De Orient Express was lange tijd een beroemde luxe trein van de Belgische Compagnie Internationale des Wagons-Lits (CIWL) die van Parijs (met aansluiting vanuit Londen) naar Istanbul reed. Deze trein reed als lijndienst, met onderbrekingen en via verschillende Europese routes (onder verschillende namen) tussen 1883 en 1977.
Tegenwoordig worden onder de naam Orient Express speciale nostalgische ritten georganiseerd of is voor de reguliere route een overstap vereist in bijvoorbeeld Parijs of Wenen.

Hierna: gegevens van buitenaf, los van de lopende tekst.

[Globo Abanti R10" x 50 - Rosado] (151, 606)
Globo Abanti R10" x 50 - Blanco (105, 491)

Klik voor een foto-indruk van deze reis op onderstaande linken:
Boedapest (deel 1)
Boedapest (deel 2)
Sibiu (Roemenië)
Brașov en Boekarest
Van Boekarest naar Istanbul (via Bulgarije)
Istanbul (deel 1)
Istanbul (deel 2)
We hebben ook een mooi fotoboek gemaakt dat je online kunt bekijken. Klik daarvoor op deze link.
Reisverslag:
Vanuit Amsterdam reisden wij per IC-trein naar Hannover voor een eerste overstap op de Euronight-nachttrein naar Wenen. Na een lekker ontbijtje aan boord van deze nachttrein en mooie uitzichten over het noordoosten van Oostenrijk reden we Wenen binnen. Deze stad hadden we al eerder uitgebreid bezocht, dus we hadden besloten direct door te reizen naar de Hongaarse hoofdstad Boedapest. In het begin van de middag rijden we het prachtige station Budapest Keleti binnen. De eerste halte is bereikt. Ons hotel, het Baross City Hotel, bevindt zich direct tegenover het station.
Boedapest is een prachtige stad. De naam van de stad bestaat pas sinds 1873, maar het gebied werd al door de Romeinen bewoond. Toen bestond Boedapest nog uit twee afzonderlijke delen die Aquincum, het huidige Boeda, en Contra-Aquincum, het huidige Pest heetten. Die twee delen werden gescheiden door de Donau. Het land ontkwam niet aan de vernietigende veroveringstochten van de Hunnen en na hun inval verdween de oude Romeinse stad zo goed als volledig.
Pas in de 10de eeuw kwamen de Hongaren op het toneel. In Boeda, dat op een heuvel ligt, werd in 1247 een kasteel gebouwd dat er mede voor zorgde dat dit deel van Boedapest later de hoofdstad van het koninkrijk Hongarije werd. Het land en vooral Boeda kende een bloeiende periode onder koning Matthias Corvinus. Deze periode eindigde abrupt met de verovering door de Turken in de eerste helft van de 16de eeuw. Zij verwoestten de stad, net als de Hunnen eerder hadden gedaan.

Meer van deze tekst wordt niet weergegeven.